Sprzedaż kablowych modemów CATV (Community Antena TeleVision) jest niezauważalna, klienci pytają głównie o ISDN. Również urządzenia xDSL cieszą się wyłącznie zainteresowaniem bogatych firm, rynek jest więc płytki o ograniczonych perspektywach. Kilku dostawców o uznanej renomie, wygrywając lukratywne dostawy, nasyciło rynek. Pozostali wyczekują śniąc o zastąpieniu telefonów i telewizorów ADSL-ami.

Zainteresowanie modemami kablowymi CATV i DLS pozostanie marginalne, tak długo jak nie zostaną ratyfikowane standardy dla tego sprzętu. Tymczasem dla producentów urządzeń ISDN rynek rośnie i staje się coraz bardziej dochodowy w rytm zmniejszania kosztów produkcji.

Z dala od zacofanej Ameryki

Rozwój ISDN-u jest podobny do sukcesu, jaki w Europie stał się udziałem telefonii komórkowej GSM. Interwencja ciał standaryzacyjnych, działających pod kierunkiem państwa, doprowadziła do ustalenia standardów, zanim zmarnowano środki na opracowanie i marketing niezgodnych ze sobą produktów. Ameryka nie ustrzegła się tego błędu. Pozwolono na konkurencję, która nie wyłoniła zwycięzcy, a tym samym nie osiągnięto podstaw rozwoju ISDN-u. Amerykańskie telekomy mają własne standardy, tymczasem ISDN wymaga jednakowego protokołu od obu stron połączenia. Co gorsza, ISDN w Ameryce często pracuje z prędkością zaledwie 56 Kb/s dla jednego kanału B, co czyni go jeszcze mniej konkurencyjnym. Sprawa wygląda beznadziejnie, gdy weźmiemy pod uwagę, że dostępy abonenckie ugrzęzły w specyficznych dla Ameryki urządzeniach starszych technologii (DSU/CSU).

Mądry, stary kontynent

Dzięki Unii Europejskiej podjęto działania, które przyniosły podpisanie w kwietniu 1989 r. porozumienia. 26 operatorów z 20 krajów (w tym Telekomunikacja Polska SA) połączyło wysiłki w celu opracowania ogólnoeuropejskiej sieci telekomunikacyjnej ISDN. Dokument Memorandum of Understanding on the Implementation of European ISDN Service (zwany MoU) zawiera zalecenia i normy ITU, a także implementacje ETSI, które obowiązują sygnatariuszy od 1992 r. i zwane są potocznie EuroISDN. Przez analogię ogólnoeuropejska sieć ISDN nazywa się również EuroISDN. Polscy operatorzy biorą czynny udział w pracach europejskich komisji standaryzacyjnych, wpływając na kształt standardów i rozwiązań dotyczących ISDN.

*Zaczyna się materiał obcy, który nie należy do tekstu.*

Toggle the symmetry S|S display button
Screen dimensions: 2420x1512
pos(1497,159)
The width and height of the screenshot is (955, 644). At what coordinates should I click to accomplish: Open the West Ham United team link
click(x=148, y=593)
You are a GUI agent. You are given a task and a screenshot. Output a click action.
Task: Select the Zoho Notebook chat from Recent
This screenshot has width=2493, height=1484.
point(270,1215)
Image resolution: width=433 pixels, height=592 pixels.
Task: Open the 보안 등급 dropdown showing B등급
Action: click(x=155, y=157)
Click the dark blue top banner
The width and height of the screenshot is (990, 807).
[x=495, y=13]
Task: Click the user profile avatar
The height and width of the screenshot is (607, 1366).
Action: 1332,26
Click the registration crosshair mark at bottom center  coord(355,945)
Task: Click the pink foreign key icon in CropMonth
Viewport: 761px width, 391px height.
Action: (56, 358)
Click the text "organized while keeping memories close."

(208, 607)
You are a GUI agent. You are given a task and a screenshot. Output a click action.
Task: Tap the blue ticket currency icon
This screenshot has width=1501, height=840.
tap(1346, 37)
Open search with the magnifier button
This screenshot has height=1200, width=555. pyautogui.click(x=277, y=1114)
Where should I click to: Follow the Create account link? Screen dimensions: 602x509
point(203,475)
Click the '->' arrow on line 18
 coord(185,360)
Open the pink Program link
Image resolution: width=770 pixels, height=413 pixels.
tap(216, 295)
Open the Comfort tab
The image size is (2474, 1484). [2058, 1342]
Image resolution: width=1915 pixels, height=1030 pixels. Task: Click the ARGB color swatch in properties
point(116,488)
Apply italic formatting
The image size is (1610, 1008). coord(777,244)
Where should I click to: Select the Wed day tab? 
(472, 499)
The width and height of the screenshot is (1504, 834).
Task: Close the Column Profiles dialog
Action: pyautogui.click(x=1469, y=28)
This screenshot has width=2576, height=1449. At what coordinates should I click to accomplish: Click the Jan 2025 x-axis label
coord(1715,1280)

Reakcja największych producentów była niemal natychmiastowa. Porozumieniem pod nazwą MoU ISDN PABX Net-working ustalono standard QSIG interfejsu dla połączeń międzycentralowych. Standard QSIG pozwala na realizację usługi ISDN między centralami abonenckimi, pochodzącymi od różnych dostawców. QSIG obowiązuje od 1 lutego 1994 r.

W ten sposób jasno określono kierunek i reguły działania. Emocjonujący wyścig nabrał tempa. Pierwsi wystartowali Francuzi, którzy rozpoczęli już w 1987 r., jednak to Niemcy odegrali największą rolę. Deutsche Telkom rozpoczął prace w następnym roku, promując ISDN jako usługę. Spełnił także pryncypialne wymaganie dla pobudzenia rynku - rozpoczął obniżeniem opłat instalacyjnych.